Pictures in the records below must be left out. Return exactly the lines from the line with "This screenshot has width=613, height=295." to the line with "Viewport: 627px width, 444px", both included.

Information supplied:
───

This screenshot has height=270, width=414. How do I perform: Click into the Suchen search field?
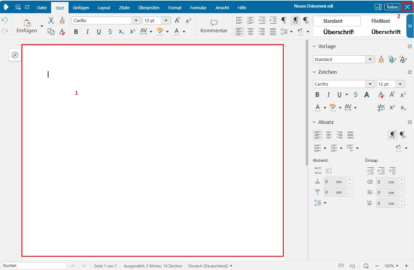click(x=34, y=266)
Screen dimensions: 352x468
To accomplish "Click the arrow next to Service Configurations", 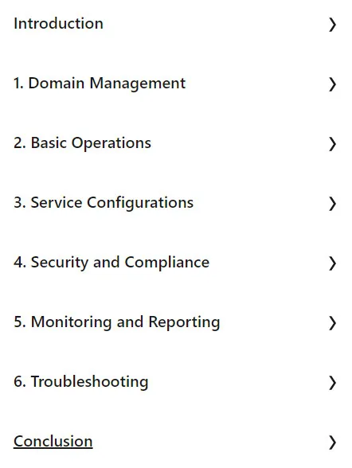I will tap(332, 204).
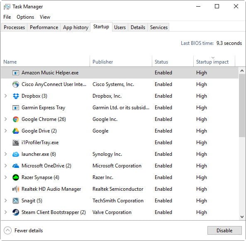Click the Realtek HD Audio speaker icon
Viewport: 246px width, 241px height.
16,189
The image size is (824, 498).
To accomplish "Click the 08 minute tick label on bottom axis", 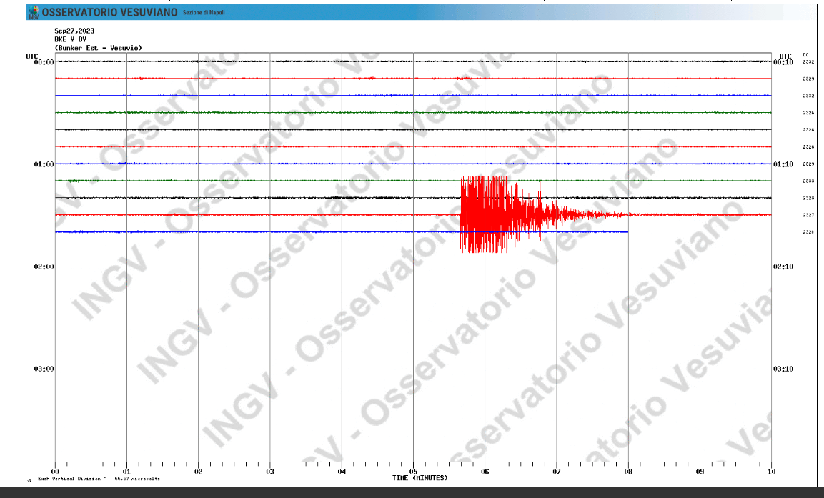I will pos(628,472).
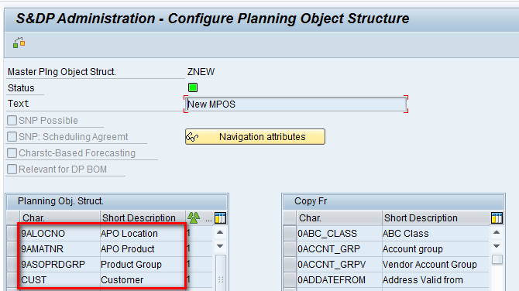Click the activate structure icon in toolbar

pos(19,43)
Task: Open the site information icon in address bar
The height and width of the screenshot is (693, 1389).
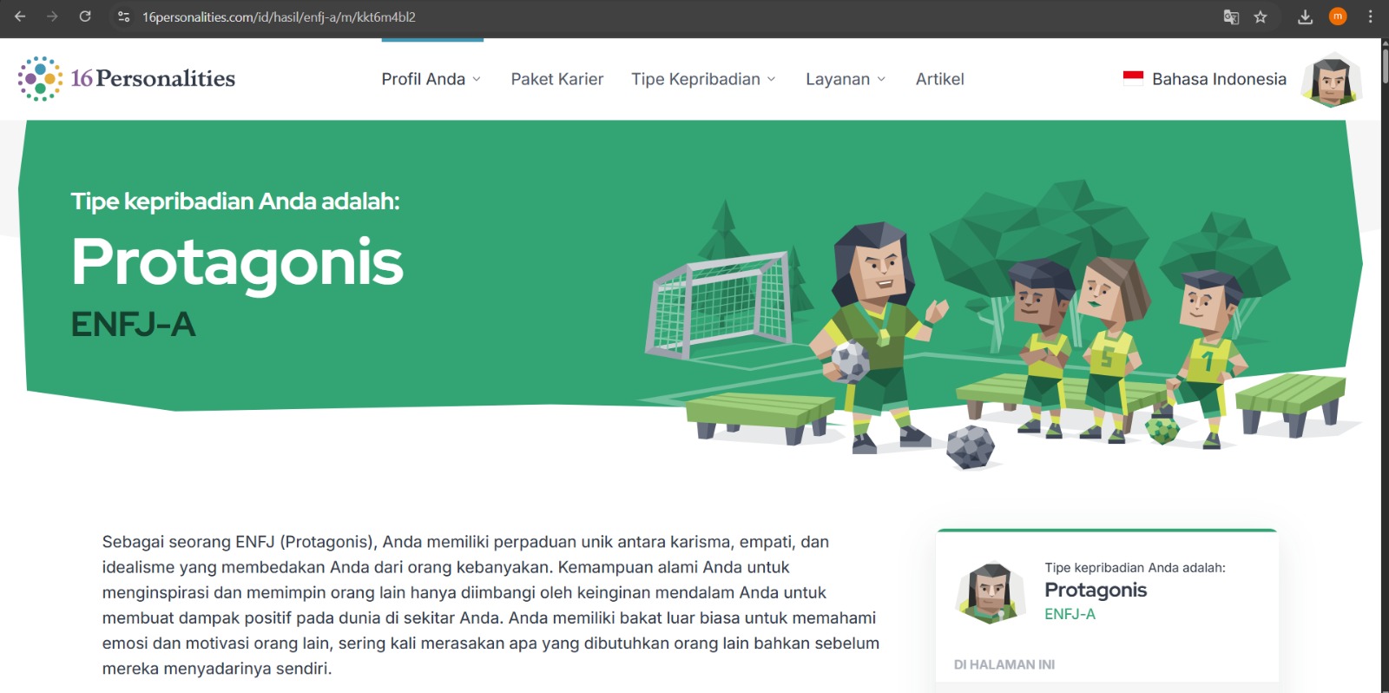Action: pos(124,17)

───

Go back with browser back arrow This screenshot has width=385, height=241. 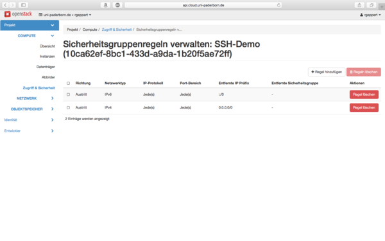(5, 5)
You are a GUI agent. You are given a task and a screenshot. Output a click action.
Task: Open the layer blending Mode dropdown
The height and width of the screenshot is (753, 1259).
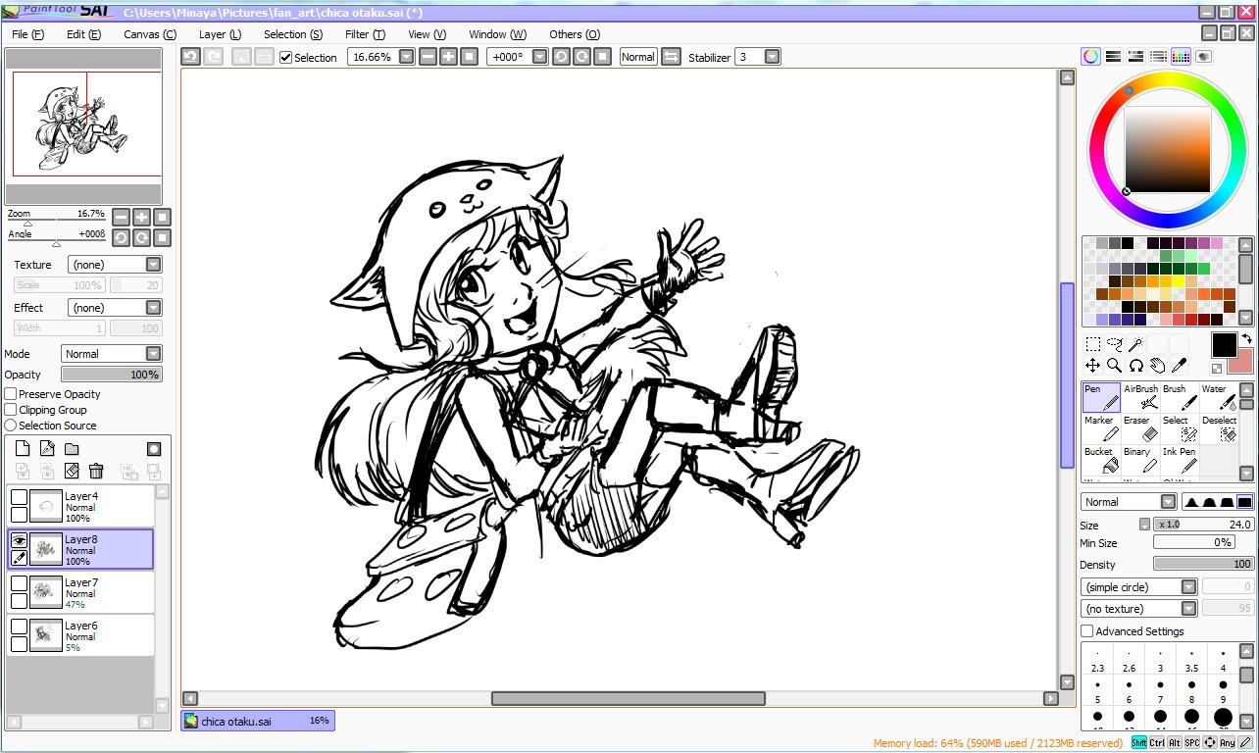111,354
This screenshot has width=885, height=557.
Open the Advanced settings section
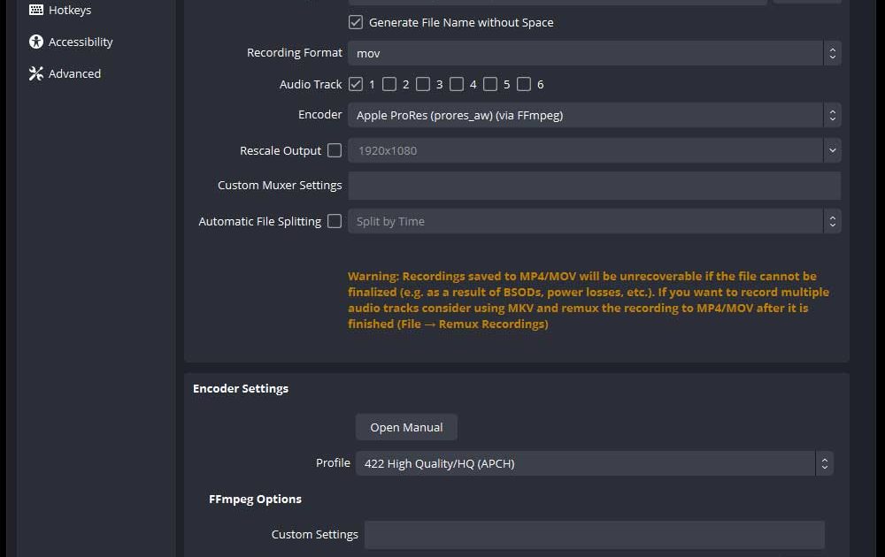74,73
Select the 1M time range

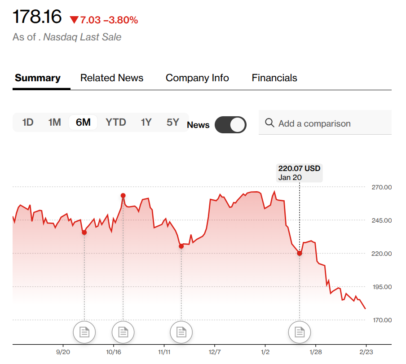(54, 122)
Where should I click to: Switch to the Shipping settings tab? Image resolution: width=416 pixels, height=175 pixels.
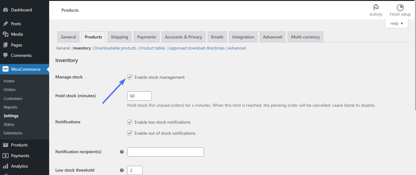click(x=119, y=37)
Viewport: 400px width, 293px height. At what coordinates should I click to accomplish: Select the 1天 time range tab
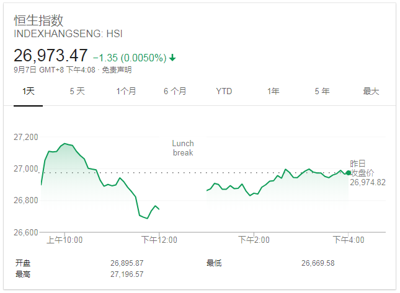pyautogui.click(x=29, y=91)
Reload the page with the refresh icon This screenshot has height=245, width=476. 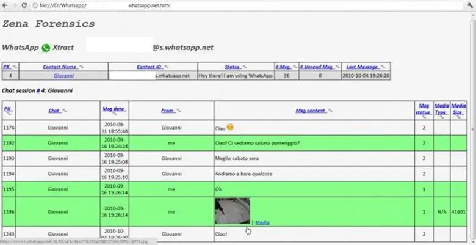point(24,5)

───

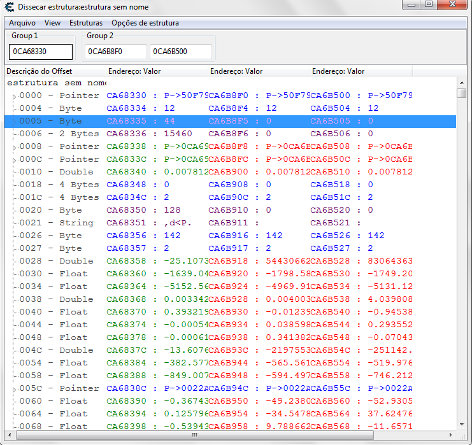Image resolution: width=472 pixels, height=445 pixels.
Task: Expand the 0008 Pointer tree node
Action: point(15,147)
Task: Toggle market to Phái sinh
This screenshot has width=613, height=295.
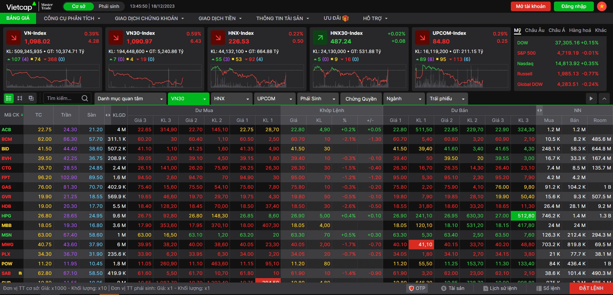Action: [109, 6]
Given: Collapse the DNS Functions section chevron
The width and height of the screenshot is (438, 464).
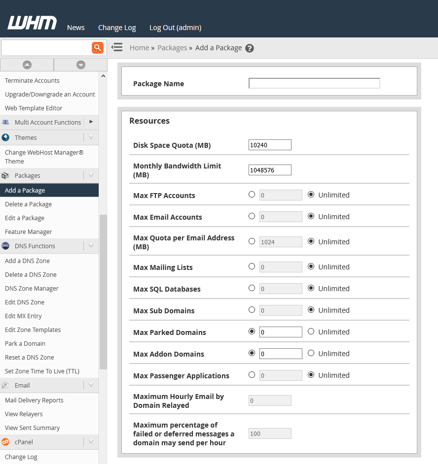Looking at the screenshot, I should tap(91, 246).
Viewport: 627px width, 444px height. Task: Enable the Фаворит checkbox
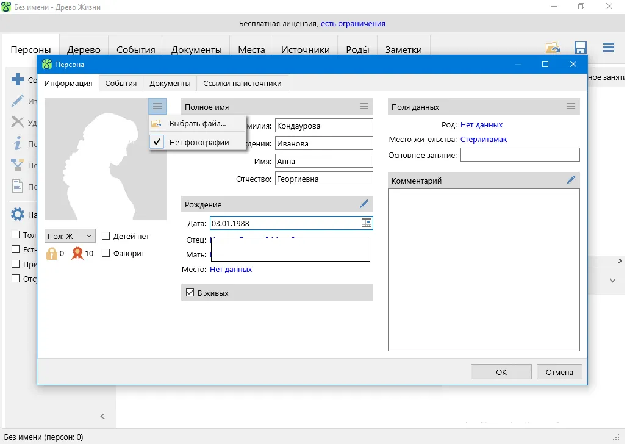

───

Exercise result:
This screenshot has width=613, height=295.
Action: [109, 6]
Given: Collapse the DNS Functions section chevron
The width and height of the screenshot is (438, 464).
Looking at the screenshot, I should tap(91, 246).
Viewport: 627px width, 444px height. Task: Enable the Фаворит checkbox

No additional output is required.